Back in high school I had the common dilemma of trying to decide what to do next.
I had been thinking engineer, cause of interest in how mechanical stuff works, but then I hated calculus.
Everyone assumed it would be something science related, because I was supposedly “smart” or something (I was actually a fairly average student, yet even my teachers assumed otherwise – which helped become a self fulfilling prophesy in some classes)
Since everyone assumed it, I assumed it.
But nothing specific seemed appealing.
Then there was the bike trip to Mexico.
I rolled through the day, listening to many musics, pedaling and pedaling, lots of food, not too much English.
There were Mexican truck drivers, through the desert, turning down their headlights at dawn and dusk, some of them perhaps pre-power steering, at stops, they seemed like happy people.
I came back, with all those miles behind me, I got a job as a bike messenger, at the first place I applied.
I don’t know when the realization hit me.
Quite likely back in high school, probably. Or maybe during the trip, maybe just after.
I can’t remember.
Everyone tells you, told me, “reach for the stars” “fulfill your potential” “do your best” “if you work hard you can succeed” “dream big” “set goals” “be all you can be”.
I always felt like, if I was intelligent, it wasn’t so that the world could benefit. It was just something to make my life a little easier, maybe a little more enjoyable. To me, doing something complex and technical and prestigious, something that might require “intelligence”, doing something like that, if it doesn’t actually make you happy, it isn’t really that intelligent, is it? I mean, doing something which isn’t whatever makes you happiest, for a lifetime, just because you can, that seems pretty stupid to me.
What I realized one day is: I don’t need to ever be famous. I don’t need to climb the social ladder. I don’t ever want to be upper class. I don’t want to be remembered in the history books for something. I have no need, no reason, no desire to excel. In anything. Not even in my own narrow field. Everyone can’t be on top. Obviously. Why waste so much effort playing king of the hill with all the other jerks who want to be on top?

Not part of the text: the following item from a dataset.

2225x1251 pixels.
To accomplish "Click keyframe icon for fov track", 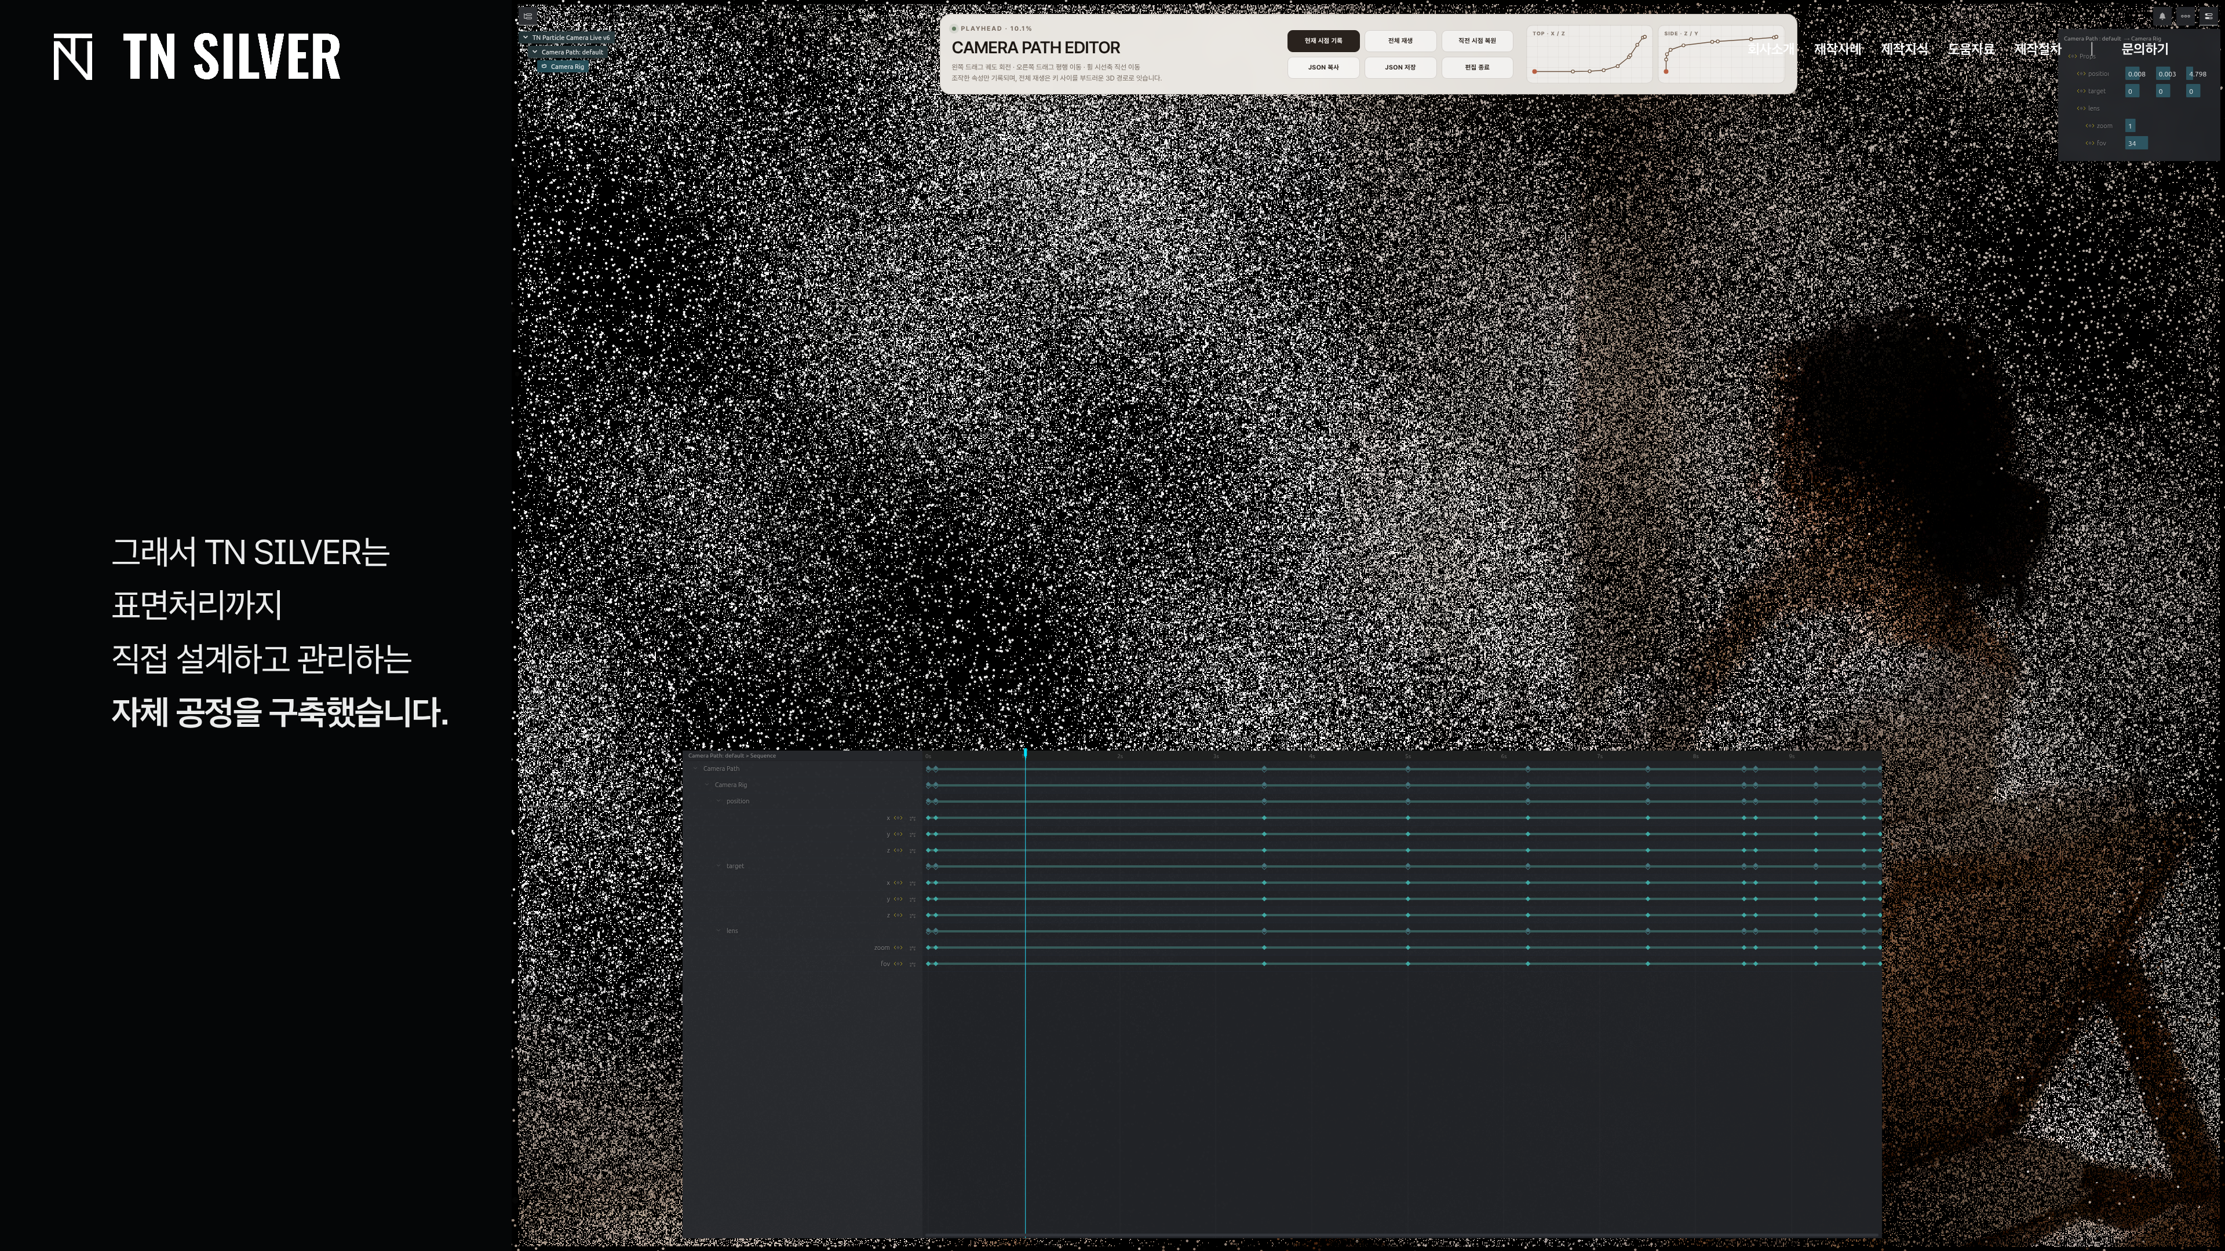I will 897,964.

My goal, my desire, was to be a perfectly ordinary, average kind of guy, who went to work, made enough to get by, did enjoyable stuff on his time off.

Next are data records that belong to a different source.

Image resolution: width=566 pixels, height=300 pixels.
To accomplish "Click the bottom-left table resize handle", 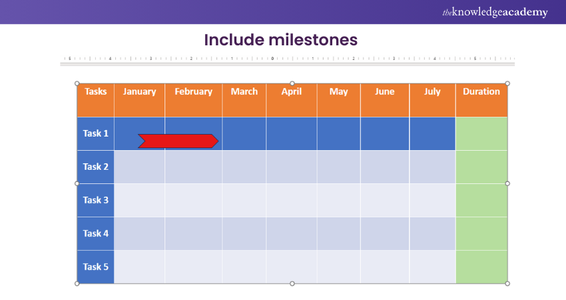I will [77, 283].
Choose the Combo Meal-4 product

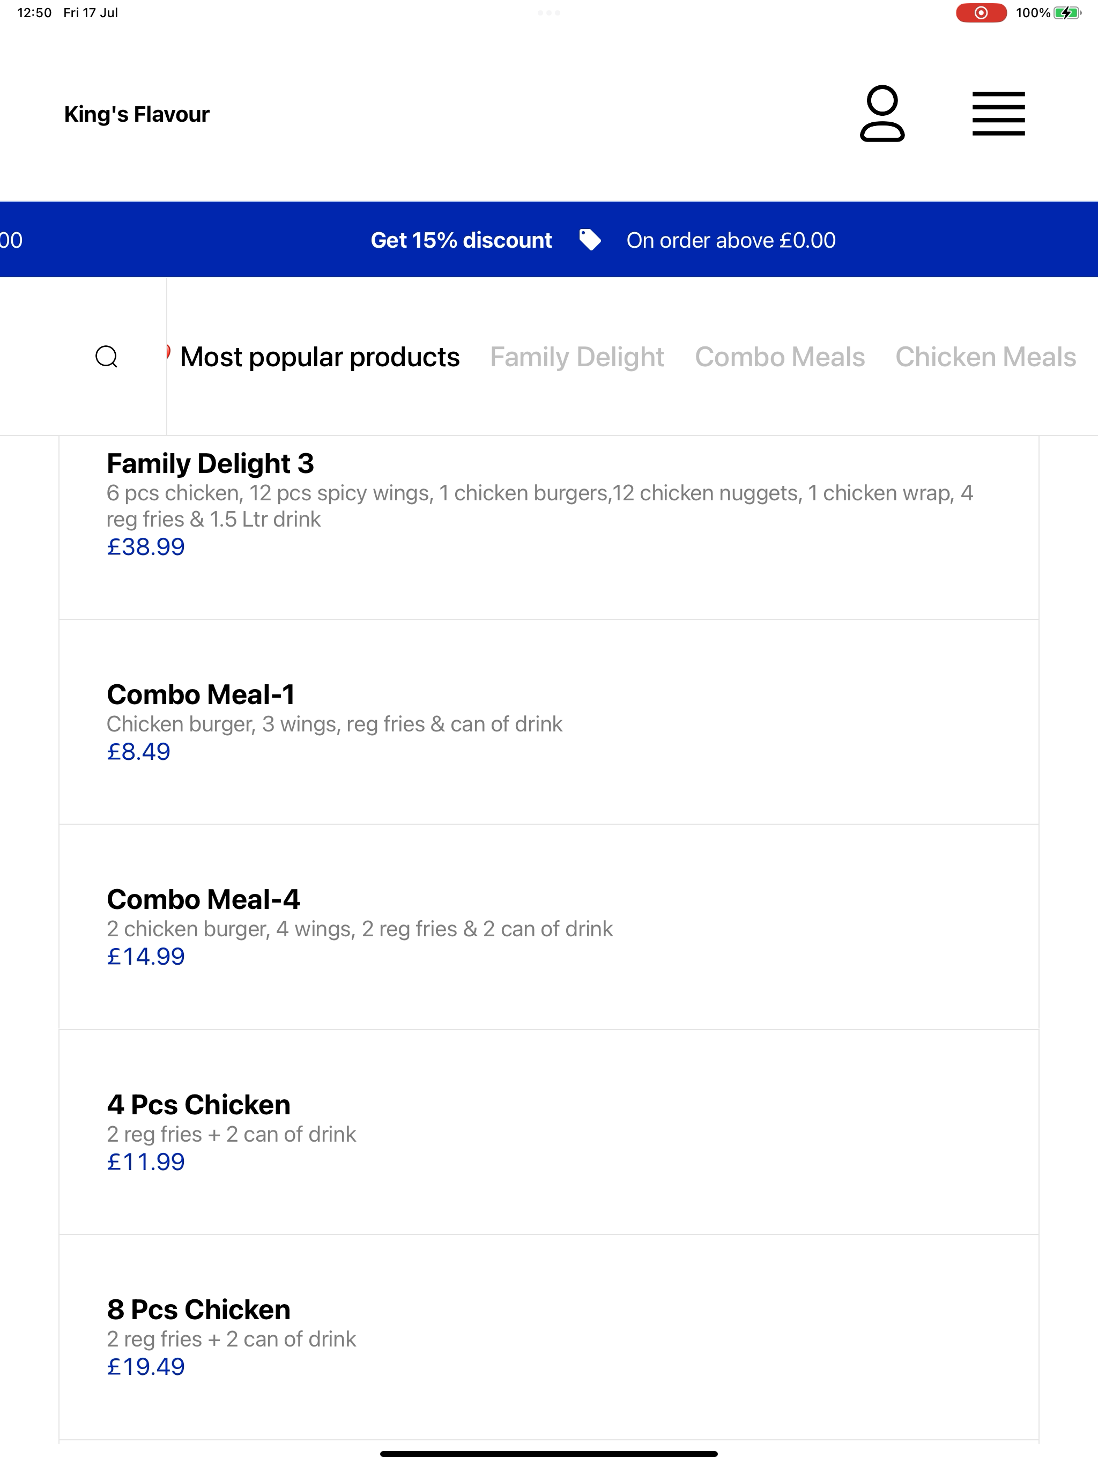click(x=549, y=927)
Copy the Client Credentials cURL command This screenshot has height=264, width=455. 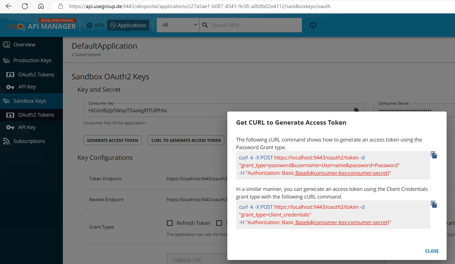tap(434, 204)
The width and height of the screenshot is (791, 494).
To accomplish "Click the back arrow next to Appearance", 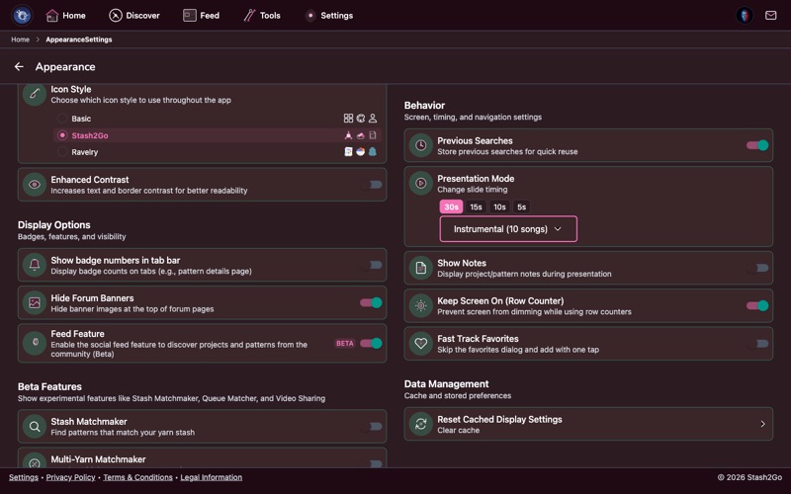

I wanted maybe a wife, and probably kids someday – eventually. Of course there are some hiccups on that part right now, but I’m still working on it. I can’t say I am optimistic about it right now, but I’m not pessimistic either.
Anyway… I didn’t want to change the world.
I wanted to be able to tell my grandchildren stories someday, and not bore them with the same ones over and over, not have to make stuff up.
And I have done a decent variety of things, my past jobs alone should be good for a good number of tales.
Today, finally, I seem to have found something I can stand – at least longer than any before (its been almost 2 years)
I am not doing anything prestigious. Or requiring an advanced degree. Neither of my jobs are going to change the world, or the country, or anything else. They won’t make me rich. Not even close. I still live in my RV, and am gradually paying off my debt. I am not the top in my field. I have no formal training, no relevant community college classes, no previous on the job experience.
I’m not even licensed. But I do both my jobs well enough to have loyal customers. I have people who ride past other bike shops, even come in from other cities, to have me work on their bikes, and then they buy me lunch while I’m working. I have so many repeats and referrals with BioDiesel Hauling that I have only put up one craigslist ad in about half a year.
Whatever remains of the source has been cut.